25 November 2012

,

Cathar: Born Anew



(Tulisan ini diterbitkan di majalah Fakultas Keperawatan)

Wanna be a nurse. Sometime, I think, it’s a suicidal project. And I do long to die. A death that shall result in rebirth. Born anew. Proyek bunuh diri yang paling bijaksana. Fokus menjadi perawat berarti blur di kepenulisan karena memfokuskan satu hal berarti memburamkan sekeliling. Seperti pepatah Dewi Lestari, “Bila engkau ingin satu, maka jangan ambil dua. Karena satu menggenapkan, tapi dua melenyapkan.”

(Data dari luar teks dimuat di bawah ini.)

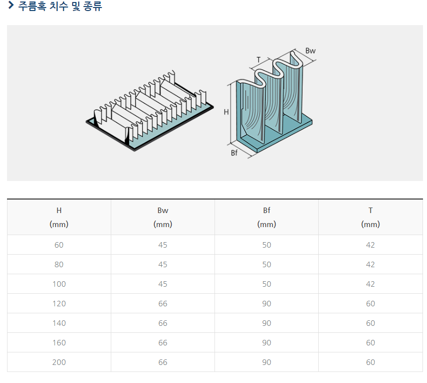427x383 pixels.
Task: Click the T dimension label in the diagram
Action: [x=259, y=60]
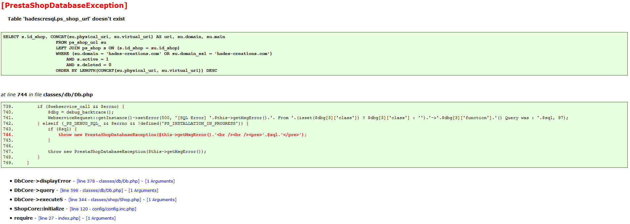Viewport: 630px width, 224px height.
Task: Click the classes/db/Db.php file name text
Action: [68, 95]
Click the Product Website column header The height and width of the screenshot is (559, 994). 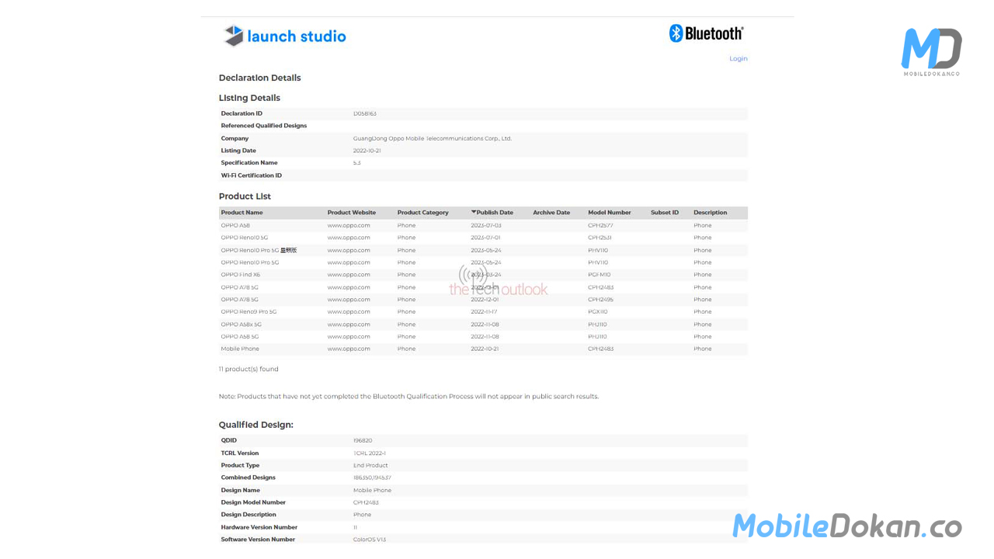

I know, I have more than enough reasons for not having to write. Aku mahasiswa ilmu keperawatan yang sudah divonis untuk membuat nursing care plan setidaknya selama 4 tahun masa kuliah, bonus 1 tahun profesi. It’s desperately needed my attention.

Pada akhirnya kita hanya perlu belajar mendapat dan menjaga, juga melepas dan membebaskan. Karena meski aku harus “membunuh” mimpiku untuk menjadi penulis, aku mungkin akan tetap menulis meski merangkak. Berbagi tentang duniaku, because sharing is caring.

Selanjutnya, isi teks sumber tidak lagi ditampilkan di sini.